Opto-electronic Oscillators (OEOs) are oscillators that take a photonic signal, like a pump laser, modulate it, and convert it to an electrical signal using a photodiode. The signals generated by these OEOs have extremely high Q factor and thus very low jitter. Here is a diagram of an OEO, taken from this overview of OEOs. The focus here is on ultra-high stability, not a high frequency output. But, there are also OEOs that achieve high frequencies, for instance this dual-loop OEO achieves a tuning range of 32 to 42.7 GHz.
Besides photonic oscillators, frequency synthesizers can provide clocks above 10 GHz. As other answers have mentioned, these can achieve frequencies way above 10 GHz. For instance, Analog Devices makes a frequency synthesizer that generates frequencies up to 13.6 GHz. In addition, synthesizers generate the ferquencies for a signal generators such as this one, which can reach 67 GHz.
Here's a brief overview of synthesizers if you want to read it.
A synthesizer is composed of a PLL (which contains a VCO), and sometimes also a microcontroller as a means of adjusting the PLL digitally.
Quoting from an Analog Devices tutorial on PLLs:
A phase-locked loop is a feedback system combining a VCO and a phase comparator so connected that the oscillator maintains a constant phase angle relative to a reference signal. Phase-locked loops can be used, for example, to generate stable output high frequency signals from a fixed low-frequency signal.
A VCO (Voltage Controlled Oscillator) is a circuit that generates an output frequency controlled by a tuning voltage. One way to implement a VCO is to apply the tuning voltage to varactors, which adjusts the capacitance of the LC tank in the circuit and generates a different frequency.
Basically, a PLL is used to generate an in-phase multiple of a lower reference frequency. They are used to clock data converters, which can go up to multiple GSPS, and CPUs as well.

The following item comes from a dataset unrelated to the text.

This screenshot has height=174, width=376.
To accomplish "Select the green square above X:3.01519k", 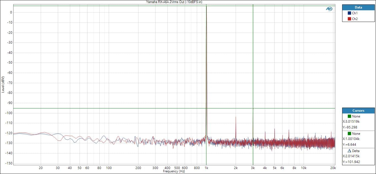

Besides PLLs, there are a variety of crystal oscillators (TCXOs, OCXOs, Sapphire Oscillators, GPS disciplined Oscillators, etc.). However, unlike synthesizers, they output a fixed frequency. They are usually designed for ultra-low phase noise and long-term stability, not high output frequencies. Due to these characteristics, they are often used as a reference for PLLs.